Inefficient use of resources
Significantly more energy is needed to obtain nutrients from animal sources compared to plant sources. Considerable energy is expended on housing, transporting and slaughtering animals; transporting and processing feed grains; and transporting and processing meat. In addition, obtaining meat from animals uses considerably more cropland, water, fertiliser and pesticides than plants.
Potential Advantages of In vitro Meat
Cultured meat has the potential to be healthier, safer and more environmentally friendly than conventional meat.
- Fat content can be controlled and modified in a way that favours the ratio of poly-unsaturated fats (good fats associated with lowering blood cholesterol) to saturated fats (bad fats associated with heart disease).
- Significant reduction in foodbourne diseases due to the strict quality control rules which are easier to implement and monitor in a controlled environment compared to an animal farm, slaughterhouse or meatpacking plant.
- More efficient use of energy, land and water compared to conventional meat production
- Reduction in waste produced i.e. no need to grow inedible parts of animals such as bones
- Reduction in green house gas emissions
- Reduction in human exposure to pesticides, arsenic, dioxins and hormones associated with conventional meat
- Reduction in the number of animals used.
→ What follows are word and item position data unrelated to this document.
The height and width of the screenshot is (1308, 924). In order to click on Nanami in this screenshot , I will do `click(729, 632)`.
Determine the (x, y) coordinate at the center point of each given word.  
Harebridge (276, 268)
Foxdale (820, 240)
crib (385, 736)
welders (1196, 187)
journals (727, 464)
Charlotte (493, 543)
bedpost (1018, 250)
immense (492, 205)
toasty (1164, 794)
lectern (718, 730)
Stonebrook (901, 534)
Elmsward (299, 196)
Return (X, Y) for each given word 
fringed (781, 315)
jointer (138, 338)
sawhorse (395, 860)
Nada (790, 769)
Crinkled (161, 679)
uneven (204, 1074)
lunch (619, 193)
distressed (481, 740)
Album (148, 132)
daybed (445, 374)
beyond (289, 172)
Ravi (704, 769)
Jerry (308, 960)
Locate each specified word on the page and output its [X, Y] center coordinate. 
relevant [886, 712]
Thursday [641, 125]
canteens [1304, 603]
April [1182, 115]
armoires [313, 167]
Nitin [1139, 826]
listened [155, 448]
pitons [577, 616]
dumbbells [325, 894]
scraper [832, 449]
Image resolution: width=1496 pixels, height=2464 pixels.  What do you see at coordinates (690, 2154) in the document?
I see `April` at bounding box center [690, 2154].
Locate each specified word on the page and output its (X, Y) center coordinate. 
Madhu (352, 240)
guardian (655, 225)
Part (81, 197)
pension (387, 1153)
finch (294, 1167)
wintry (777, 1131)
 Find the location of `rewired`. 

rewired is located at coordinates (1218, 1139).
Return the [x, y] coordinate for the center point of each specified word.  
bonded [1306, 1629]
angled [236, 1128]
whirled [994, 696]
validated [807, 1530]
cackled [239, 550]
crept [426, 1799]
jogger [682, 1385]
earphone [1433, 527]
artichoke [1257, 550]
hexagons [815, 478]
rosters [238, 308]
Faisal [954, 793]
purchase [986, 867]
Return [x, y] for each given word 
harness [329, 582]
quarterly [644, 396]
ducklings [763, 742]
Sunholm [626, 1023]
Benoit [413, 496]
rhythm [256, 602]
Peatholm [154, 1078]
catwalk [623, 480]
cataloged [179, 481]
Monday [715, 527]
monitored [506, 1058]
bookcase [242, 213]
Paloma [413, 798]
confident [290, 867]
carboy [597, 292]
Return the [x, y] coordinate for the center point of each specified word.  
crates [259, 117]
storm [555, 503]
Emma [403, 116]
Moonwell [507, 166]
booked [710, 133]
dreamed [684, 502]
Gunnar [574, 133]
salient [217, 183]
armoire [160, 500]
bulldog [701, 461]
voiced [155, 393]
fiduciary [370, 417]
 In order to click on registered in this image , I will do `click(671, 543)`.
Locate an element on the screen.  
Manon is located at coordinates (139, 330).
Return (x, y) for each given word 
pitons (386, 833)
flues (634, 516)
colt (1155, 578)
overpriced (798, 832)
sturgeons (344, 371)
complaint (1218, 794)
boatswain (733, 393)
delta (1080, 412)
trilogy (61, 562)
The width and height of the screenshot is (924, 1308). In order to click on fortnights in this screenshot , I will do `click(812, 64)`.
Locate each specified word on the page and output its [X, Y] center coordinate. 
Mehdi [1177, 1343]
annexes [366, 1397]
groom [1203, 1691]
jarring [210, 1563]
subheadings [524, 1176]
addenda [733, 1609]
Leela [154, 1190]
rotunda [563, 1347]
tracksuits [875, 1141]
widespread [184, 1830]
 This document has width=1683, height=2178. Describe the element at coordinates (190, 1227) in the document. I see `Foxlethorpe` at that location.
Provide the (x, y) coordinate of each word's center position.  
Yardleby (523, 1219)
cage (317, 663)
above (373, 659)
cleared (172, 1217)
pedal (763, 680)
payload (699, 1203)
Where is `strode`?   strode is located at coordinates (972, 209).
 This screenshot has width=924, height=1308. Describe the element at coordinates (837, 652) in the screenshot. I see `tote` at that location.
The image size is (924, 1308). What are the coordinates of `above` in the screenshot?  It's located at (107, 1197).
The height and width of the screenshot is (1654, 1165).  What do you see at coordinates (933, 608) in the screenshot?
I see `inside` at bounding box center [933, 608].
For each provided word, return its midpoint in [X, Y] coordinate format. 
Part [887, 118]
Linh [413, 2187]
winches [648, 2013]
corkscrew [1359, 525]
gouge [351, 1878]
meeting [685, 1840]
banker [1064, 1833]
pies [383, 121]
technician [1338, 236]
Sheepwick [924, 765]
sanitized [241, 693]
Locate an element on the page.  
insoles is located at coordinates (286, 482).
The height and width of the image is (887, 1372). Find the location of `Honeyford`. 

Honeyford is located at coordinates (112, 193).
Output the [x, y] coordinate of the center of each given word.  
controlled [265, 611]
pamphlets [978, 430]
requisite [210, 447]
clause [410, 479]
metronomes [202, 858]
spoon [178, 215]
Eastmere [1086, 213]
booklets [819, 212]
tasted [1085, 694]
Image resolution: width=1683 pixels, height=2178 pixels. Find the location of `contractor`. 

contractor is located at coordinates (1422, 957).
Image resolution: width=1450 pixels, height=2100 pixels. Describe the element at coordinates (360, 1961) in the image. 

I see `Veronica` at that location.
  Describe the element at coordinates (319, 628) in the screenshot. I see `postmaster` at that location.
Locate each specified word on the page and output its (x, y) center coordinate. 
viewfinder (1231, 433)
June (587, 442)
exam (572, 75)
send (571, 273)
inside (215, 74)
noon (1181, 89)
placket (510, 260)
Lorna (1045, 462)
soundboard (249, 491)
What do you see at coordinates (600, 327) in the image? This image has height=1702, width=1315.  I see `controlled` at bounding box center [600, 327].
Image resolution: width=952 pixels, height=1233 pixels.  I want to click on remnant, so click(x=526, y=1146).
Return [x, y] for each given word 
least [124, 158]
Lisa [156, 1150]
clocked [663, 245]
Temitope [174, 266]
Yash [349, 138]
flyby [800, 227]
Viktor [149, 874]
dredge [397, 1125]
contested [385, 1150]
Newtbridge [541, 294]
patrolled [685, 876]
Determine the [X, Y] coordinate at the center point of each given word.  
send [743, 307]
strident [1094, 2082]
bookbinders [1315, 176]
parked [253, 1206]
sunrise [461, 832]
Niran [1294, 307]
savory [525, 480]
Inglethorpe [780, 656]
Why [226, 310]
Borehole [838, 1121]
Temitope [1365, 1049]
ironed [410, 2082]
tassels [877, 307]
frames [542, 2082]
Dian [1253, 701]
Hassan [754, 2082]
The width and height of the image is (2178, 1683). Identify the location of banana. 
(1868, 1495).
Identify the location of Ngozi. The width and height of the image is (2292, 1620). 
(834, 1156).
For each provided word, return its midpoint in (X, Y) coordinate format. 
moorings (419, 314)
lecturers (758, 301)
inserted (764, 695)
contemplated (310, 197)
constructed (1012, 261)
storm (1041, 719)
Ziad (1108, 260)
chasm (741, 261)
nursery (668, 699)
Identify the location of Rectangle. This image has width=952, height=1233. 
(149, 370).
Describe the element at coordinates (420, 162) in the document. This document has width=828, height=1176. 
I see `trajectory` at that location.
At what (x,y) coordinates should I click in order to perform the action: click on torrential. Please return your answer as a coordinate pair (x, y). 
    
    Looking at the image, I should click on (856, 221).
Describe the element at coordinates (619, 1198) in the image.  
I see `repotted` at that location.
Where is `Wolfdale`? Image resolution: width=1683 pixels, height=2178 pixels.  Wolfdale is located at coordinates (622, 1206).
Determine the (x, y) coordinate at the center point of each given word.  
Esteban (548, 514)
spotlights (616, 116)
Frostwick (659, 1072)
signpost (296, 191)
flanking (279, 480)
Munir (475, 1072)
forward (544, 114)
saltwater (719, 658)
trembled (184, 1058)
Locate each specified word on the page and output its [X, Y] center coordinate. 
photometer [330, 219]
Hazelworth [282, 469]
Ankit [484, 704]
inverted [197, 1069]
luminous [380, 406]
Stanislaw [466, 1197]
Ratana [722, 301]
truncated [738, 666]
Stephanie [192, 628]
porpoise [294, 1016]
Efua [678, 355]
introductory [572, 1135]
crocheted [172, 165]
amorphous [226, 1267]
In theory, a single animal can produce the world’s meat supply;
- No animals are killed or harmed – it is possible to extract a muscle biopsy and culture the isolated cells.
From concept to commercial reality
Cultured meat is not yet available commercially. It will probably be some time before it is commercially available as the technologies needed to produce cultured meat are still in development. The cost of producing cultured meat is unclear, but it has been estimated to cost $5 million based on the use of current technologies and production on a small scale. So right now cultured meat is not commercially viable – this was initially the case with technologies like the internet and freeze-dried foods. Through extensive research and development, the cost of producing products and technologies, such as the internet, were reduced in several orders of magnitude and this made mass production possible – this could also be the case for cultured meat.